Look for Finance mark-up of retirement security legislation in June, Cardin says
Senate taxwriters hope to mark up another round of retirement security legislation in June, after Congress returns from its Memorial Day recess, Finance Committee Democrat Ben Cardin, D-Md., told reporters this week.
The legislation would build on 2019’s Setting Every Community Up for Retirement Enhancement (SECURE) Act, a bipartisan measure that was enacted into law as part of the Further Consolidated Appropriations Act, 2020 (P.L. 116-94).
Finance Committee Chairman Ron Wyden, D-Ore., stated last month that members of the panel have been “sifting through” various proposals to include in what is known informally as the SECURE 2.0 bill and that a mark-up schedule will be dictated by when there is consensus on which provisions should be make the cut.

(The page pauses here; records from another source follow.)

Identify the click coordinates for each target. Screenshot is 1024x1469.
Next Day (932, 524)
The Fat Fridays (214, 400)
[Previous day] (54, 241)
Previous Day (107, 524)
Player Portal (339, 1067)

The panel currently has a number of bipartisan proposals to draw on in crafting a legislative package. Thus far in the 117th Congress, Wyden has released the Encouraging Americans to Save Act (S. 2452); Ben Cardin and taxwriter Rob Portman, R-Ohio, have reintroduced their Retirement Security and Savings Act (S. 1770); and taxwriters Charles Grassley, R-Iowa, Maggie Hassan, D-N.H., and James Lankford, R-Okla., have introduced their Improving Access to Retirement Savings Act (S. 1703).
Across the Rotunda, the House approved its own version of a SECURE 2.0 bill—the Securing a Strong Retirement Act of 2022 (H.R. 2954), sponsored by Ways and Means Committee Chairman Richard Neal, D-Mass., and ranking member Kevin Brady, R-Texas—on March 29 by a vote of 414-5. That measure includes an array of provisions aimed at making it easier for businesses to offer tax-qualified retirement savings plans to their employees and for individuals to participate in retirement plans and grow their tax-preferred savings. The cost of those incentives would be offset by provisions to expand “Roth” treatment of certain retirement accounts and retirement account contributions. (For prior coverage, see Tax News & Views, Vol. 23, No. 13, Apr. 1, 2022.)